The leaf water potential (ψ, bar) pump pressure or Scholander in the middle portion of fully expanded and exposed to solar radiation leaves was measured, between 11:00 and 13:00 was 30, 35 and 40 dds T2= S1; 50, 55, 60, 65 and 70 dds in T3= S2, and 70, 75, 80, 85, 90, 95 and 100 dds in T4= S3 with AN and BN, and 41, 71 and 101 dds (one day after RR) in all treatments.

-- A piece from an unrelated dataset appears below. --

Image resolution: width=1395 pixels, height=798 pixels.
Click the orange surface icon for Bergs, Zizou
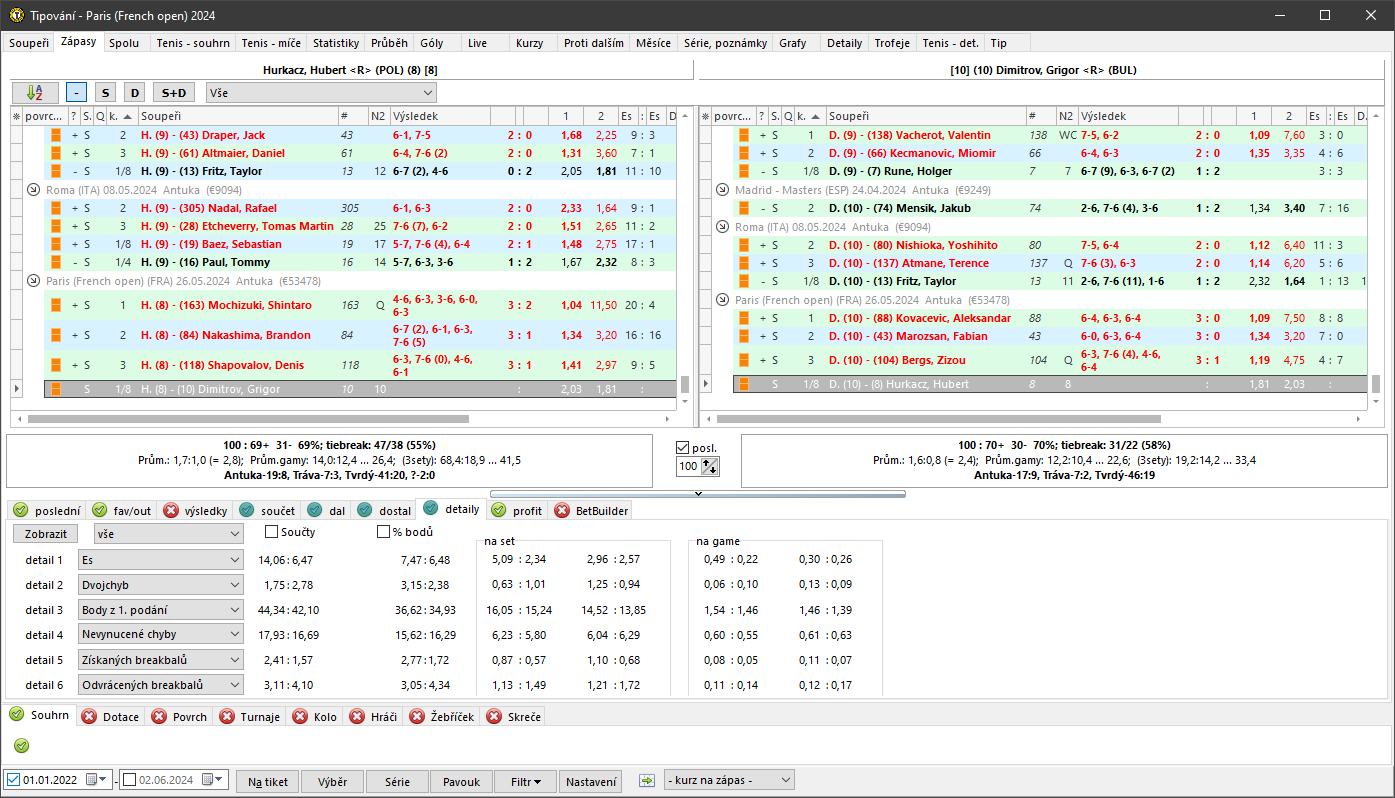(745, 360)
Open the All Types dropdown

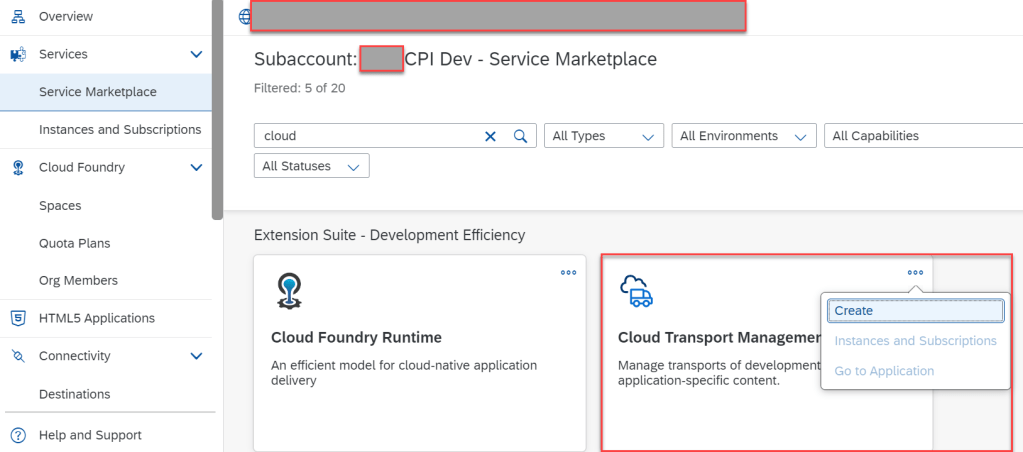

The osmotic potential (π, bars) was determined in leaf samples used to measure ψ on all treatments of HE and N soil, and on the dates indicated above; subsequently these samples were placed in plastic vials and 5 mL were placed in a flask with N liquid (-195 °C) for two minutes, to break the cell wall and removing the sap; the π was measured with a Osmometer Wescor brand 5100C model in the laboratory (Barrios-Gómez et al, 2011).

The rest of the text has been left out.